Researchers tested the influence of environmental stress and predation on sessile invertebrates in Tomales Bay, California during the summer of 2019. Sessile invertebrates are backboneless animals that attach themselves to reefs or seagrass beds and hardly move, like bryozoans and ascidians. Their predators include starfish, crabs, and snails, among other species.

Estuaries a unique environment

In estuaries, changes in salinity and water temperature strongly influence the distribution of many species of invertebrates, from mussels to crabs and ascidians. These gradients can be particularly pronounced in California estuaries, which are highly vulnerable to climate change and invasive species.

In most estuaries, stressful conditions for marine organisms, such as low salinity and high temperature, increase as you move inland from the ocean. With increased stress, native predators generally consume less prey.

But the study found that biological invasions alter this equation, as many non-native predators tolerate stress better than natives.
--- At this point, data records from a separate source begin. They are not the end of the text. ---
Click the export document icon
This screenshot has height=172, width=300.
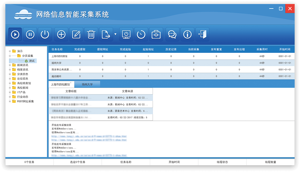tap(106, 34)
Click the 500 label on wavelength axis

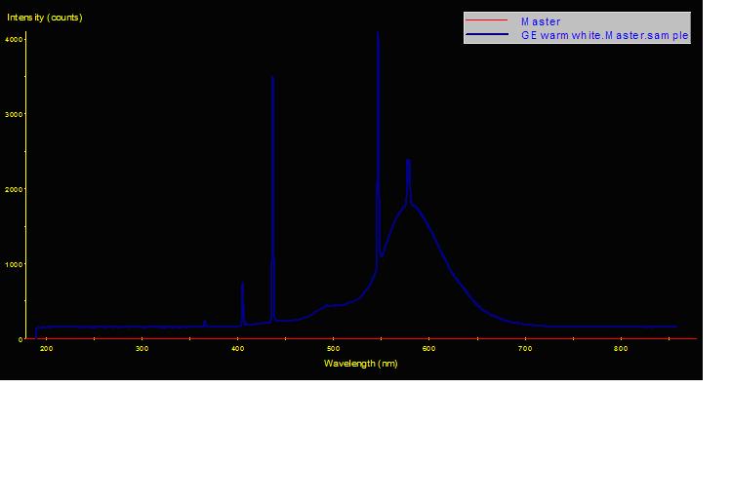tap(333, 348)
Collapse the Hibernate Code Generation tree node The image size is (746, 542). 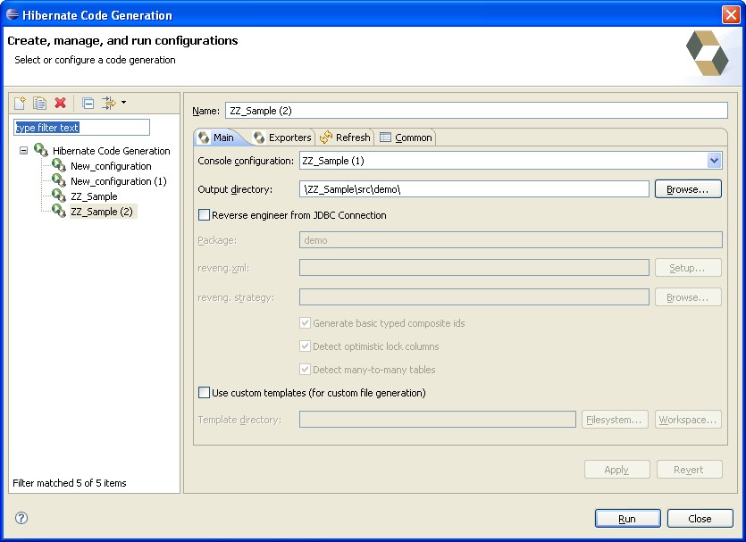[23, 151]
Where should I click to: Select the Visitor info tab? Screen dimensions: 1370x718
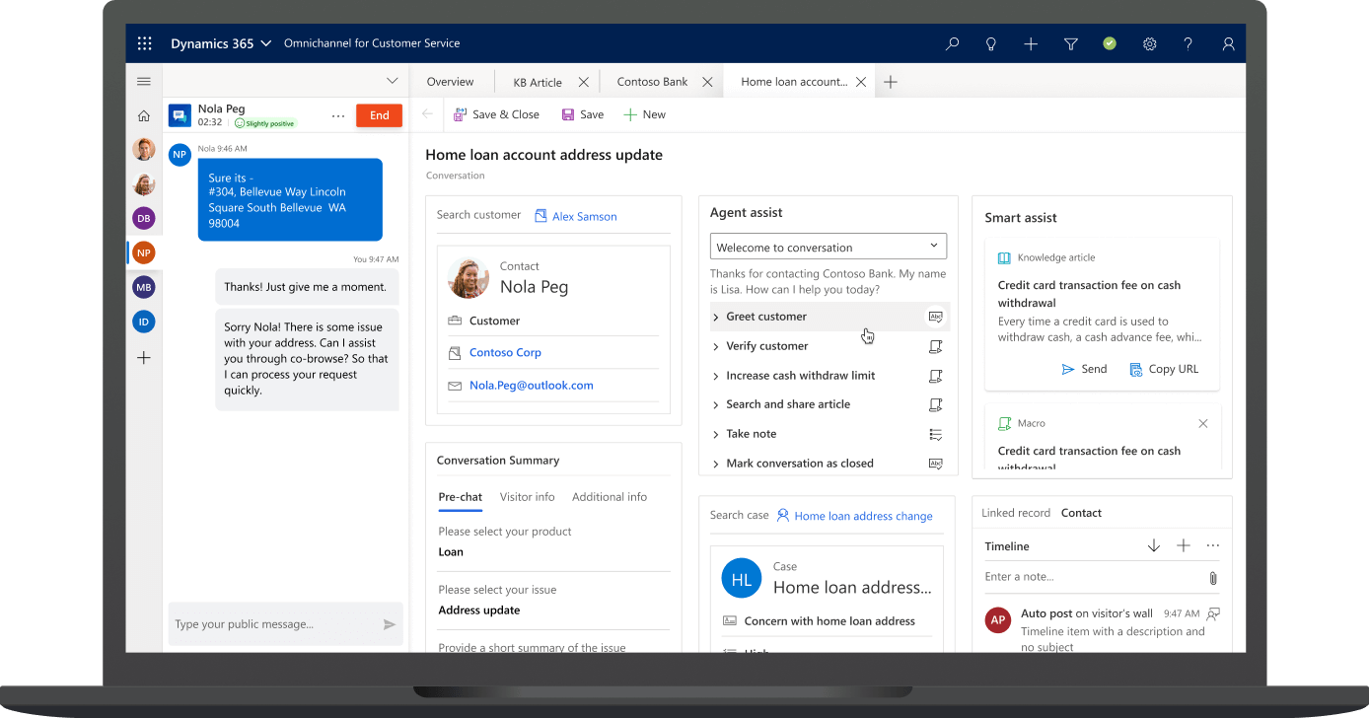point(527,497)
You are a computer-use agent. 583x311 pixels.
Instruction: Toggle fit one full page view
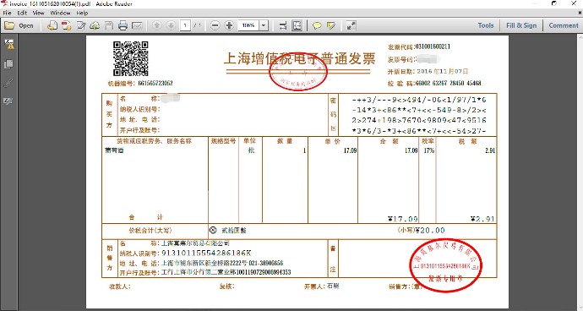pyautogui.click(x=297, y=25)
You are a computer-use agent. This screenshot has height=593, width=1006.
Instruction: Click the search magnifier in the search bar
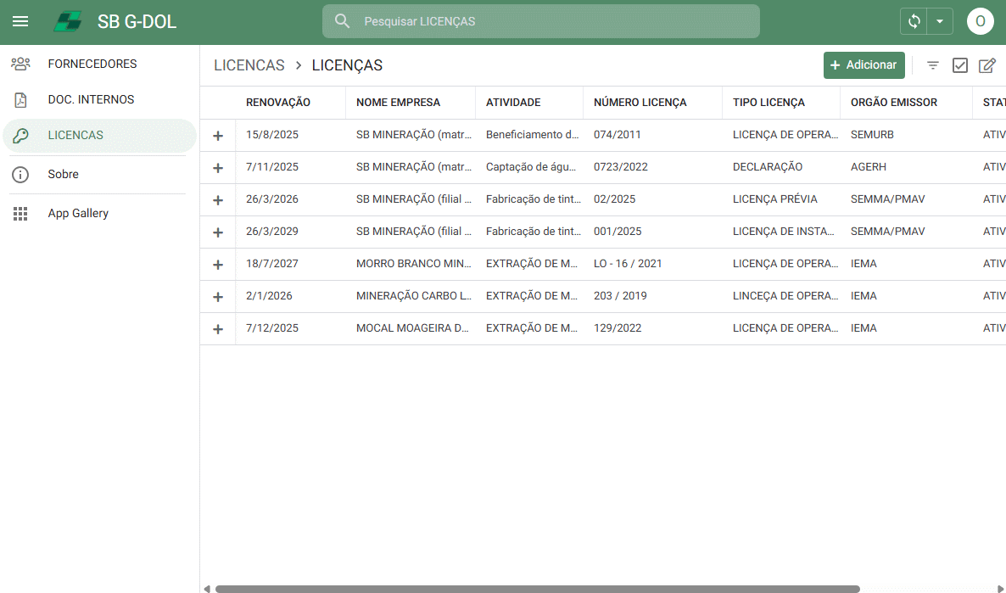point(343,20)
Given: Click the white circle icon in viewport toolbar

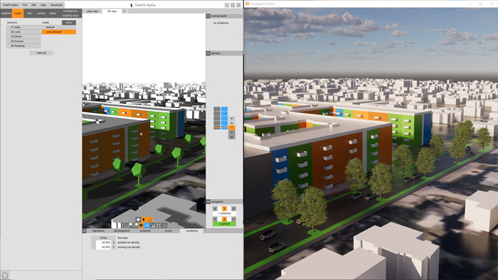Looking at the screenshot, I should (138, 220).
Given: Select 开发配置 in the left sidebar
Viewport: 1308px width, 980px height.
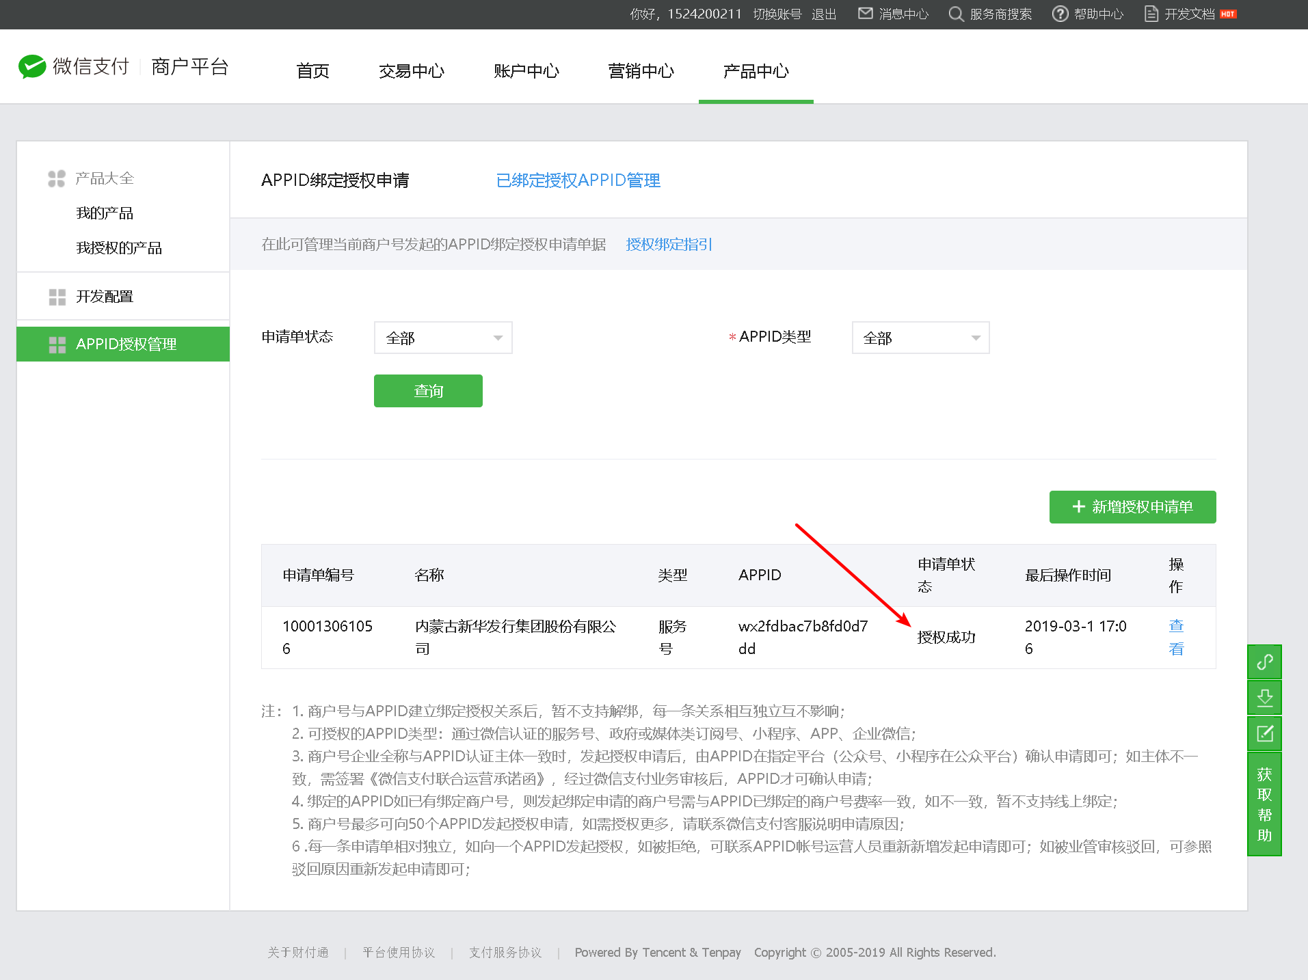Looking at the screenshot, I should click(105, 297).
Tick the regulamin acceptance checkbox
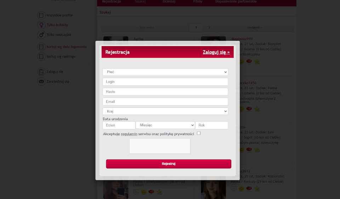This screenshot has width=340, height=199. click(x=199, y=133)

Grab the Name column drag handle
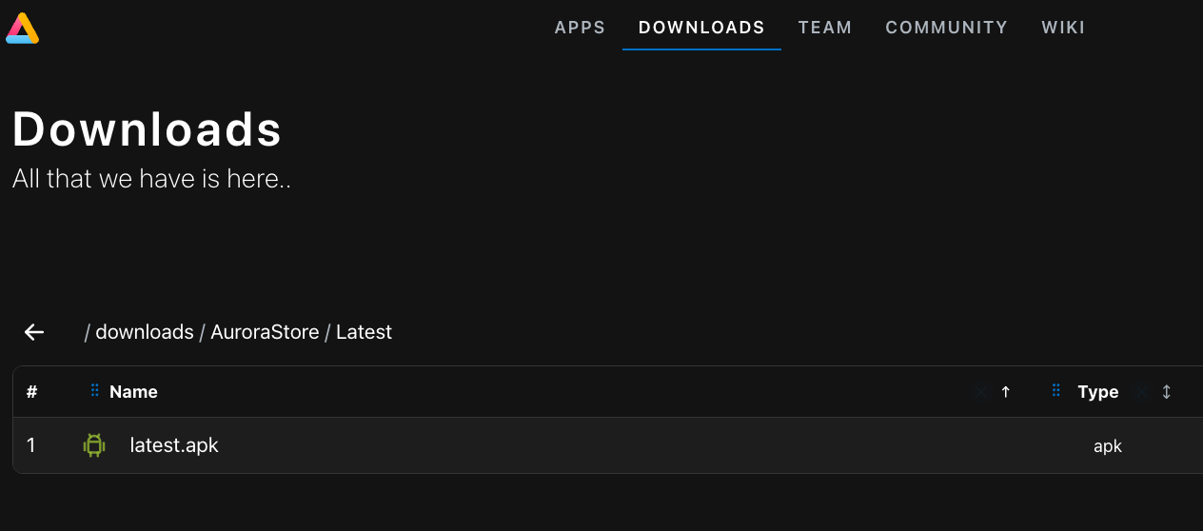[x=94, y=391]
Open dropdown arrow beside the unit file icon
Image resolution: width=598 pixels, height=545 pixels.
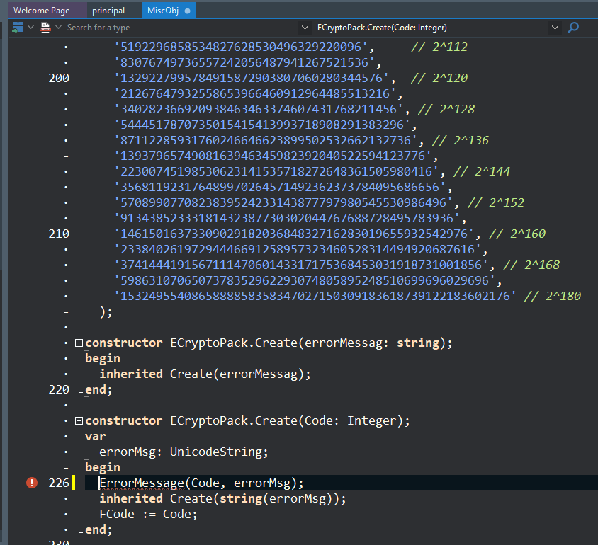point(57,28)
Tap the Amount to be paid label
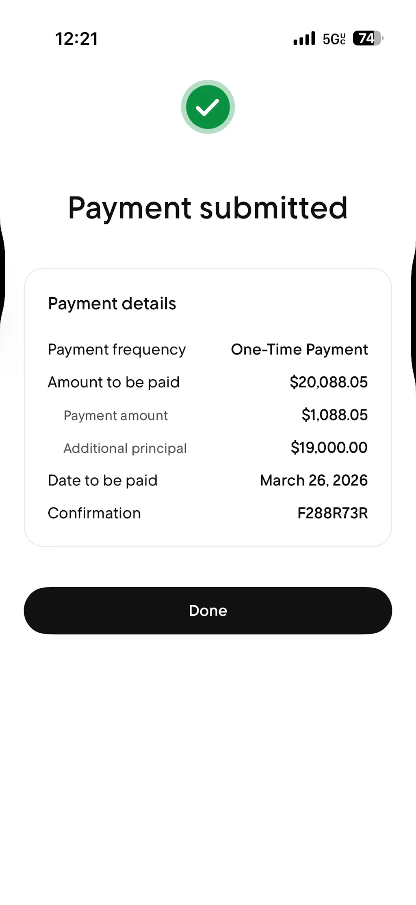Image resolution: width=416 pixels, height=905 pixels. pyautogui.click(x=113, y=383)
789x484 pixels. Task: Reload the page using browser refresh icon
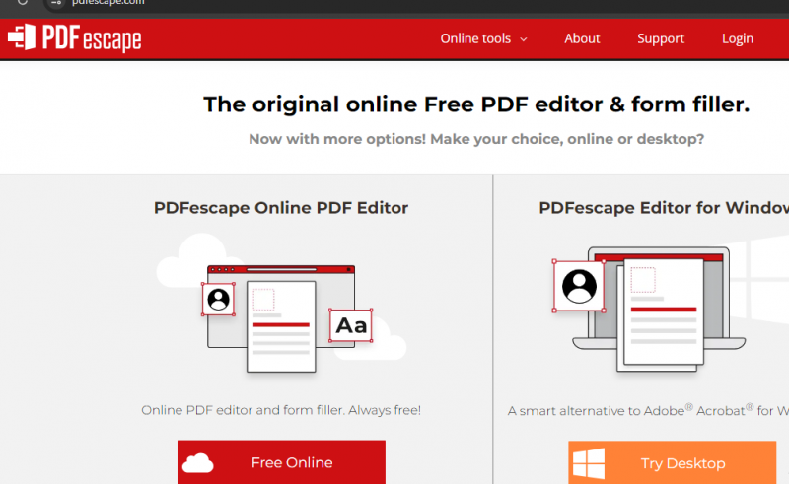[x=22, y=3]

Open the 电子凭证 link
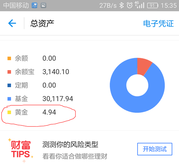159,23
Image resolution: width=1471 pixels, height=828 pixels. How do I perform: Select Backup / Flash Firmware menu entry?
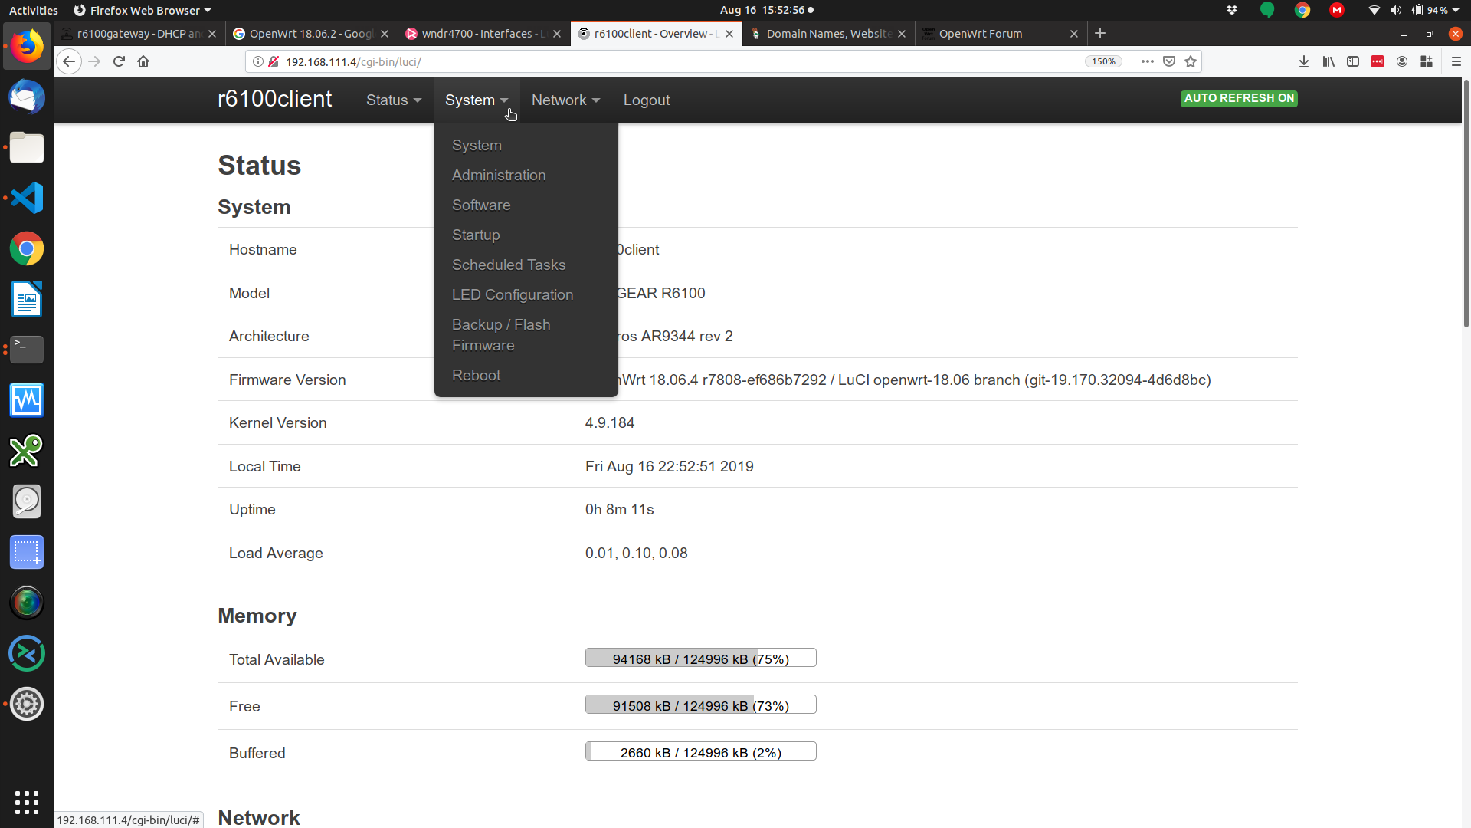[501, 335]
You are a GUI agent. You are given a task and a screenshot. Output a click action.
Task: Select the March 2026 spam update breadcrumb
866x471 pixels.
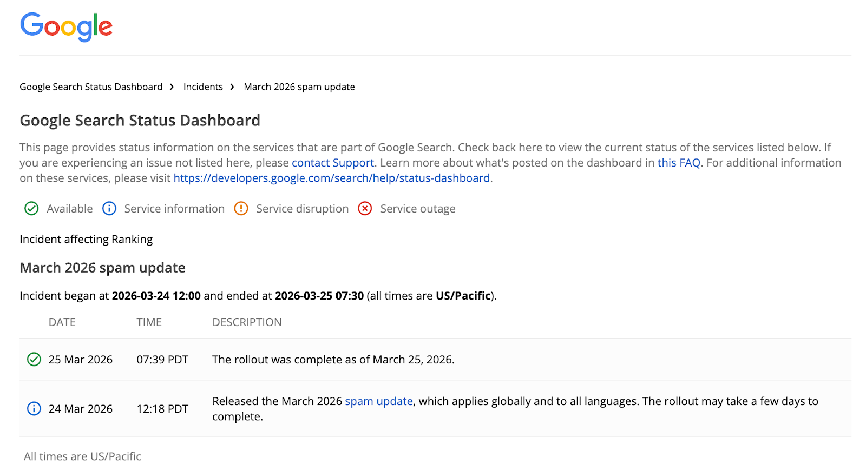299,87
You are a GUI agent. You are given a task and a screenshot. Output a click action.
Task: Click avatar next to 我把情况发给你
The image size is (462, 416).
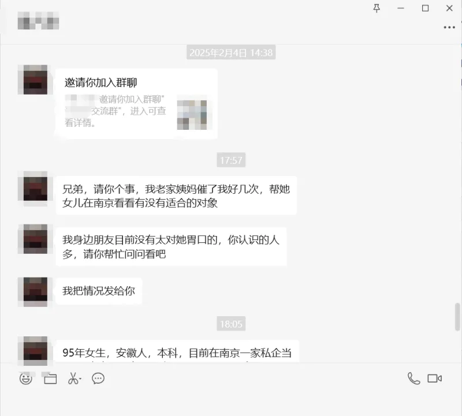coord(35,292)
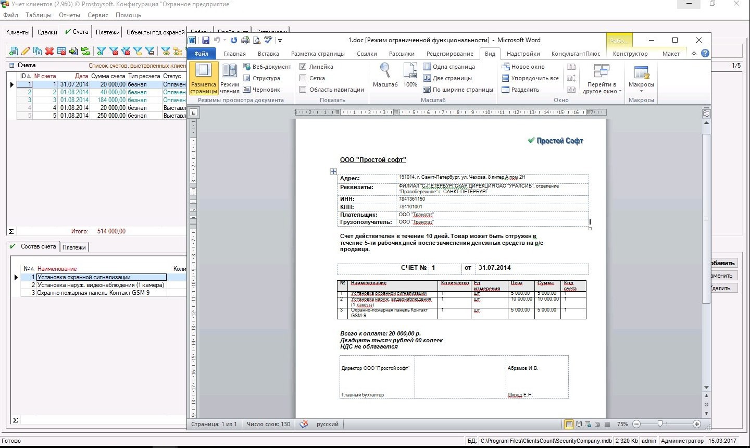Click the Word zoom slider handle
This screenshot has height=448, width=750.
(660, 424)
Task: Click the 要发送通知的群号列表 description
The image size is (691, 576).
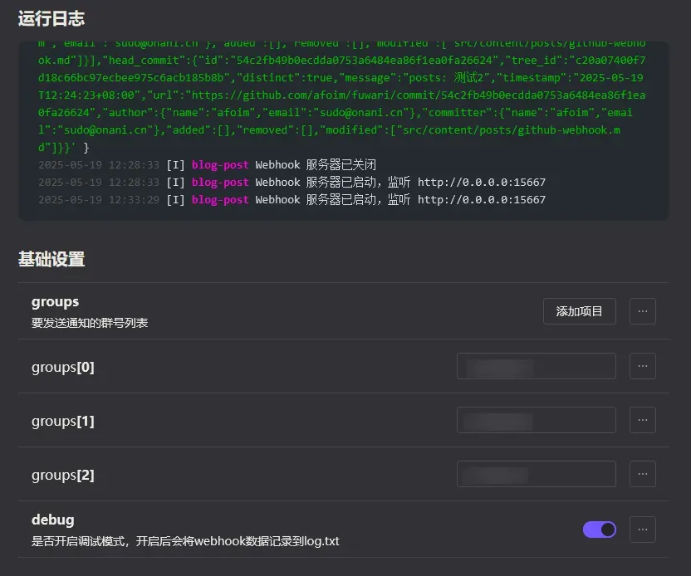Action: pyautogui.click(x=90, y=323)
Thus, highly stressed native prey species are subject to large numbers of stress-tolerant invaders that compete with them for resources, or even consume them.

stressful situation

“Stress gradients typical of West Coast estuaries are being rapidly altered by climate change,” said co-lead author Edwin “Ted” Grosholz, a UC Davis professor in the Department of Environmental Science and Policy and the Bodega Marine Laboratory. . “These shifting gradients blur the historical predator-prey landscape, creating new confrontations and putting native prey at much greater risk from invaders.”

Grosholz adds that such changes are difficult to predict, and only experimental studies like this can unravel the interactive effects of climate change and invasions on struggling native species.

For the study, researchers deployed square PVC plates with different caging treatments at three locations in Tomales Bay from June to October 2019. Some plates were protected from predators while others allowed access predators. At the end of the period, the researchers took the plates back to the lab and identified the organisms using a microscope and determined the percent coverage.